5. The utility model provides a 5G-SA charging of thing networking dials test certificate system which characterized in that includes:

the first module is used for sending a dial testing task instruction to the terminal dial testing server so that the terminal dial testing server performs dial testing on terminals with different provinces according to the dial testing task instruction;

the second module is used for receiving dial test data sent by the service communication proxy of the Internet of things, the dial test data are acquired by the service communication proxy of the Internet of things from service communication proxies of different provinces, the service communication proxies of different provinces acquire the dial test data from respective charging gateways, and the dial test data are stored in the charging gateways of different provinces;

and the third module is used for carrying out batch verification on the received dial testing data.

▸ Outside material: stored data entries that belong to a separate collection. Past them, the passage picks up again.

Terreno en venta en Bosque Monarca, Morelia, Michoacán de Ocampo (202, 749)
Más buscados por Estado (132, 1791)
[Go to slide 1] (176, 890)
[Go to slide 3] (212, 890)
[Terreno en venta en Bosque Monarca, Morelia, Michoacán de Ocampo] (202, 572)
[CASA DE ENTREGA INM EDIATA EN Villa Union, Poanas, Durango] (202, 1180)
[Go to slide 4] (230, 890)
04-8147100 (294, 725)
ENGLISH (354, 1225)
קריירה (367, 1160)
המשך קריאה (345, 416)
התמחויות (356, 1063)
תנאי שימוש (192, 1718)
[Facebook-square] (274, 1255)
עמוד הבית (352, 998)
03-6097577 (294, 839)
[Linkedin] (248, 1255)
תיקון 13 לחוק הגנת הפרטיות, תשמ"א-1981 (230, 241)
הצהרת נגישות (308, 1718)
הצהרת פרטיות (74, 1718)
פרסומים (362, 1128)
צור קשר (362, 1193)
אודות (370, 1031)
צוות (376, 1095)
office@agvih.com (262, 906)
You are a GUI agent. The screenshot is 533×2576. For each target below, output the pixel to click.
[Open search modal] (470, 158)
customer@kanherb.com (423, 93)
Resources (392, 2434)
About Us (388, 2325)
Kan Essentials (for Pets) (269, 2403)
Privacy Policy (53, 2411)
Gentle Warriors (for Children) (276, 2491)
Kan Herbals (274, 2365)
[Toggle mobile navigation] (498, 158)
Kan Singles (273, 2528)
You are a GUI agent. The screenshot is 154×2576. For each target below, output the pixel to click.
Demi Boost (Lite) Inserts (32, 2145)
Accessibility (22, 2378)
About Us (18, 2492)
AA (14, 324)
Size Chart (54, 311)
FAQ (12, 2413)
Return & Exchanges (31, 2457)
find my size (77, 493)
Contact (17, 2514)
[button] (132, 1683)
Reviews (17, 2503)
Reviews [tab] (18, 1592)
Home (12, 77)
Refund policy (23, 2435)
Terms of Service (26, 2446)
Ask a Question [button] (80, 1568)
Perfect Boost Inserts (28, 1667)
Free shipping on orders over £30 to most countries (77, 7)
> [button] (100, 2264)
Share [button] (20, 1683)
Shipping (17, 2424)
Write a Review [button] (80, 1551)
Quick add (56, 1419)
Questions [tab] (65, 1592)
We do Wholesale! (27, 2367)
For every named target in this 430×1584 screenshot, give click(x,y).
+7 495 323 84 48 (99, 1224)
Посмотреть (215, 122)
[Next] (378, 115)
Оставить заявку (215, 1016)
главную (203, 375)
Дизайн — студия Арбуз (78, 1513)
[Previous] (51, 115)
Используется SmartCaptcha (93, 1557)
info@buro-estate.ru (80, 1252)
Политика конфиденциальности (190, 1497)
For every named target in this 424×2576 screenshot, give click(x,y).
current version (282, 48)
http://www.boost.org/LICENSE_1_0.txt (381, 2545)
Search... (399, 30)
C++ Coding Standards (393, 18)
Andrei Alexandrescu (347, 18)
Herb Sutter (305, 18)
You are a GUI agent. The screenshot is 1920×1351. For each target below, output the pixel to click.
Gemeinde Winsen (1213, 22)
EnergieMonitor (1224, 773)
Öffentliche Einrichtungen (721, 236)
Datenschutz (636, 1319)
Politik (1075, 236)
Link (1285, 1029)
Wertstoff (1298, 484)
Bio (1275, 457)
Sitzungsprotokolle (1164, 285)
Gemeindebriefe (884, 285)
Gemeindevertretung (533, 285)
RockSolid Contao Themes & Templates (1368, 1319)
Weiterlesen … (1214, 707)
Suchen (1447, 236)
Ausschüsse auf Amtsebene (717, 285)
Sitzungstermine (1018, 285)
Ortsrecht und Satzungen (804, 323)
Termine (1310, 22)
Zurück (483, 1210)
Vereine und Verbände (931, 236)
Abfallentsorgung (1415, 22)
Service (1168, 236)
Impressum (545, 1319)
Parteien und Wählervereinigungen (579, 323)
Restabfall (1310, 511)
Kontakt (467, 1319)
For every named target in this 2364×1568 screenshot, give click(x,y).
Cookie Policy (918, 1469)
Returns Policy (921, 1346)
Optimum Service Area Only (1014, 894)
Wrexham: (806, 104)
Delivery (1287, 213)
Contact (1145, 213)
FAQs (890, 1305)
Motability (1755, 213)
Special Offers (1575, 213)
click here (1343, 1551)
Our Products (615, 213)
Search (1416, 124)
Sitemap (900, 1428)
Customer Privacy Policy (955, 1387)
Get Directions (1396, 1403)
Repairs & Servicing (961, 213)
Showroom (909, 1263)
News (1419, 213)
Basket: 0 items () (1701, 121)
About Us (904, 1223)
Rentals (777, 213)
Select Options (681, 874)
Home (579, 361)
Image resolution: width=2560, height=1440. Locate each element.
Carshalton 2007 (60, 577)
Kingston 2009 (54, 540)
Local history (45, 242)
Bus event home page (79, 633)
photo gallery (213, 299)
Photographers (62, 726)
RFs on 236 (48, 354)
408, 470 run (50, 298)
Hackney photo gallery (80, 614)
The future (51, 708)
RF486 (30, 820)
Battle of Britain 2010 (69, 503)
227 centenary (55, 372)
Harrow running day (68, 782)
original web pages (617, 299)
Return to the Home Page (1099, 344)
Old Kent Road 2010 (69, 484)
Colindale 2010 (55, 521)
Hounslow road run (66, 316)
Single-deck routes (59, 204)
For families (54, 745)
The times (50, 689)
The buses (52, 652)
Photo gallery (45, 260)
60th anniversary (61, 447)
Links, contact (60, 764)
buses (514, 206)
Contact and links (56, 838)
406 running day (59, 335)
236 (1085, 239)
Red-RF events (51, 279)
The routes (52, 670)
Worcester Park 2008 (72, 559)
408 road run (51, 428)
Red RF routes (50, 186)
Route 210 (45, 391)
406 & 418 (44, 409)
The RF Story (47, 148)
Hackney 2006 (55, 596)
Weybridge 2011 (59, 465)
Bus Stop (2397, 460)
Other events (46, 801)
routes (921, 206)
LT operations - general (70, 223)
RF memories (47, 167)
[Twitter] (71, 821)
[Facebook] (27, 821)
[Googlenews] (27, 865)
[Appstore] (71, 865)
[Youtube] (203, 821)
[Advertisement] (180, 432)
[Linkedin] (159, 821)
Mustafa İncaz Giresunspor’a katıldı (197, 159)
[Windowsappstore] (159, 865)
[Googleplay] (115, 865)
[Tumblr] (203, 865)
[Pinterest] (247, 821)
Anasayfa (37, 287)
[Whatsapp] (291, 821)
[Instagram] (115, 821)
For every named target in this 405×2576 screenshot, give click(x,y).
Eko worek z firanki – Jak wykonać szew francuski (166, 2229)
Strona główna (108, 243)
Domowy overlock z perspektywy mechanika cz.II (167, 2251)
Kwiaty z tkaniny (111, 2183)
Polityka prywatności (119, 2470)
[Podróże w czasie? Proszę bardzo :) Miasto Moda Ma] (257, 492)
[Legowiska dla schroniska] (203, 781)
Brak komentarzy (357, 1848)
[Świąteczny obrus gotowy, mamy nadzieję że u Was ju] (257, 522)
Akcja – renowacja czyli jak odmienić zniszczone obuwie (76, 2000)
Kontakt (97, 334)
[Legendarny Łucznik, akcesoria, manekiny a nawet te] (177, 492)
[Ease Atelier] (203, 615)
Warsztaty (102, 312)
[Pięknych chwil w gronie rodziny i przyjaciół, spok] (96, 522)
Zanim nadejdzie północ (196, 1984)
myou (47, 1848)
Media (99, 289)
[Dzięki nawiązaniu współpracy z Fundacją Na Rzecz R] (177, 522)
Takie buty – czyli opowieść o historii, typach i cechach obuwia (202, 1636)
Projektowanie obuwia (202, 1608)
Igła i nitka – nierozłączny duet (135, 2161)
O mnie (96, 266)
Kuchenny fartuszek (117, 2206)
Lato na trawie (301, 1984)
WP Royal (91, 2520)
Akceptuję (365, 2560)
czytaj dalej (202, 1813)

6. The utility model provides a 5G-SA of thing networking charges dials test certificate device which characterized in that includes:

at least one processor;

at least one memory for storing at least one program;

the at least one program, when executed by the at least one processor, causes the at least one processor to implement the method of any of claims 1-4.

7. A storage medium having stored therein a processor executable program, which when executed by a processor is adapted to carry out the method of any one of claims 1-4.

8. The 5G-SA charging and dialing test system of the Internet of things is characterized by comprising a terminal dialing and testing server, terminals with different provinces, a private network of the Internet of things and a dialing and testing module,

the terminal dial testing server is used for receiving the dial testing task instruction sent by the dial testing certification module and performing dial testing on terminals with different provinces according to the dial testing task instruction;

the terminal is used for receiving the dial testing and sending dial testing data to a private network of the Internet of things;

the private network of the Internet of things is used for receiving the dial testing data and sending the dial testing data to the dial testing certification module;

the dial testing module is configured to perform the method of any one of claims 1-4.